* **Tarefas a cumprir**:
A. De acordo com o texto sobre os dois filmes, por que a resolução de "Conflitos Internos" fica frágil e inconsistente? Responda em uma a três frases.
B. Dê sequência ao texto sobre os dois filmes a partir da última frase apresentada.

* **Trecho do texto**:
----------

Com algumas pequenas diferenças, basicamente a trama nos dois casos, nos apresenta um agente de polícia trabalhando infiltrado na máfia, e um "afilhado" de um mafioso, moldado dentro da polícia, formado na academia, a serviço do criminoso dentro da força policial. Ambos os lados, percebendo que informações vazam, tanto para a lei quanto para os criminosos, iniciam suas caças particulares ao respectivo informante, gerando situações de perseguição, suspense e constante expectativa.

A refilmagem norte-americana trabalha melhor o início de tudo, constrói melhor a formação inicial dos dois protagonistas, desde suas épocas de bairro, até o desempenho dentro da academia de cadetes. Os motivos que levam à preterição do jovem Billy Castigan para serviços convencionais dentro da polícia e a opção por colocá-lo disfarçado, bem como, do outro lado, a relação muito estreita do mafioso Costello com seu pupilo Colin Sullivan, e a ascensão do rapaz dentro da polícia, tudo é mais bem desenvolvido do que no original, honconguês, que, por sua vez, é bastante breve nesse ponto, dando apenas uma rasa e apressada noção dos fatos, já passando adiante para o momento em que os dois, Chan e Lau, trabalham para lados opostos.

Outra diferença, é que em "Os Infiltrados" a psicóloga da polícia, além de ser namorada de Colin, o filhote de mafioso infiltrado na polícia (Matt Damon), mantém uma relação íntima com o perturbado Billy (DiCaprio), o policial infiltrado na máfia. Já em "Conflitos Internos", ela sequer conhece Lau, o jovem mafioso que se passa por policial, e, embora próxima a Chan, o verdadeiro agente disfarçado, não tem qualquer relação amorosa com ele. A relação da psicóloga com os dois e como ela se desenvolve, a crise no namoro com um deles, e gradual conquista de carinho e confiança com o outro, é importante para o desfecho que Scorsese propõe e, por outro lado, a ausência de um laço emocional da dra. Lee com qualquer um dos dois, torna a resolução da primeira versão frágil e inconsistente.

A propósito, ainda que não queira dar spoiler, tenho que dizer que o final é diferente nos dois e mas no remake nos dá uma sensação um pouco mais confortante, o que não significa que seja melhor ou pior...



"Conflitos Internos" (2002) - trailer


"Os Infiltrados" (2006) - trailer


Mas então vamos ao que interessa.

----------

[Listagem de dados]
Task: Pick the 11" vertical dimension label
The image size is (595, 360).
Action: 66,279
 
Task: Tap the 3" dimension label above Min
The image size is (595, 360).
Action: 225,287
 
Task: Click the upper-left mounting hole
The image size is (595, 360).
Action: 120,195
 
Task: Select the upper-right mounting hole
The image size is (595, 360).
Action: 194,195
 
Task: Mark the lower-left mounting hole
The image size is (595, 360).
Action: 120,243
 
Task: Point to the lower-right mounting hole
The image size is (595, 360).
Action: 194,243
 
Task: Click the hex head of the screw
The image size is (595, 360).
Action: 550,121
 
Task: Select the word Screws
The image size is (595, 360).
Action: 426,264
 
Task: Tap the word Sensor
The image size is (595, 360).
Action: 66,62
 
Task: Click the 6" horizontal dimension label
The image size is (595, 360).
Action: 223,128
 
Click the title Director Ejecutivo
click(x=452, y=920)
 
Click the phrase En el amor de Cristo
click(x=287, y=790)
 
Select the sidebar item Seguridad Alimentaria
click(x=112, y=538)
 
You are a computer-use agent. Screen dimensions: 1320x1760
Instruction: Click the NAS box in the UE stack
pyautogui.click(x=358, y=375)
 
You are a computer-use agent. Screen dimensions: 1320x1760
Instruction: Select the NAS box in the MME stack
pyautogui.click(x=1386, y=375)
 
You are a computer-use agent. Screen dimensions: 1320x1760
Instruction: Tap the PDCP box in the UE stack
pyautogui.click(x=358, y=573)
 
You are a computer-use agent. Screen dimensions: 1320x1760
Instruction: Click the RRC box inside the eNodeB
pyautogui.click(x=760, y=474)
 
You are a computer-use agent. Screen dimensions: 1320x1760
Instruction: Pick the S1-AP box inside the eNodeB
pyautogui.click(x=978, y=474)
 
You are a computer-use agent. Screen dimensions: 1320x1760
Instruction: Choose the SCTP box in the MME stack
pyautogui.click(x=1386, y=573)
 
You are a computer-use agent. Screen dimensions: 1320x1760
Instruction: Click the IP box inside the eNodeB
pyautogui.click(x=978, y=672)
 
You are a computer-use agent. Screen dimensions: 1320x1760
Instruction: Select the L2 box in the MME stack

----------

* **Respostas por tarefa**:
A. Porque a dra. Lee não tem laço emocional com nenhum dos dois protagonistas: ela nem conhece Lau e, embora seja próxima de Chan, não tem relação amorosa com ele. Já em "Os Infiltrados", a relação da psicóloga com os dois é importante para o desfecho proposto por Scorsese. Essa relação inclui a crise no namoro com um e a conquista gradual de carinho e confiança com o outro.

B.
Você quer bola rolando? Tá aí o que você queria:

O argumento original, cheio de revelações, reviravoltas, surpresas, é ótimo, envolvente, excitante, e isso tudo é um grande mérito do filme asiático, por outro lado, o remake aperfeiçoa essa premissa, lhe dota de mais detalhes e complementos e algumas modificações bastante válidas para o roteiro. Ou seja, "Conflitos..." sai na frente mas leva o empate logo em seguida.

Mas é basicamente o que o time honconguês consegue fazer pois a partir daí a equipe norte-americana deita e rola. Martin Scorsese é mestre e, apesar de "Os Infiltrados" nem ser seu melhor trabalho, conduz o time brilhantemente à vitória. Ele dita o ritmo, da agilidade ao filme e tem uma capacidade ímpar de combinar cenas intensas, fortes, violentas, a uma trilha sonora invariavelmente precisa e de muito bom gosto. 2x1 para os Infiltrados de Scorsese.

O ataque formado por Matt Damon e pelo badalado LeoDiCaprio é competente, joga bem, mas a dupla, no fim das contas, não desequilibra. Leozinho, que é queridinho da imprensa, pedido pela torcida na Seleção, cotado para a Bola de Ouro, na hora do vamos ver, não consegue ser, verdadeiramente decisivo, como se espera dele e faz um  jogo apenas comum. Mark Wahlberg faz bem o papel de volantão, de cão-de-guarda da defesa, Vera Farmiga, surpreende vindo de trás, mas quem faz diferença mesmo no jogo são os veteranos: Martin Sheen, só na experiência, distribui o jogo ali na meuíca, e o cracaço de bola, Jack Nicholson, três vezes Melhor do Mundo da FIFA (ou seja, três Oscar na prateleira), chama o jogo para si, dá um show e guarda o seu. 3x1, Infiltrados.

A cena do chefe de polícia caindo do prédio é mais impactante no filme de 2006, bem como toda a construção da situação que leva a ela é mais inteligente e bem elaborada (4x1); em compensação, o desmascaramento do policial corrupto num terraço de Honk Kong, é boa nos dois, porém mais impressionante plasticamente no primeiro (4x2). Será que o time asiático volta pro jogo?

Não dá, não.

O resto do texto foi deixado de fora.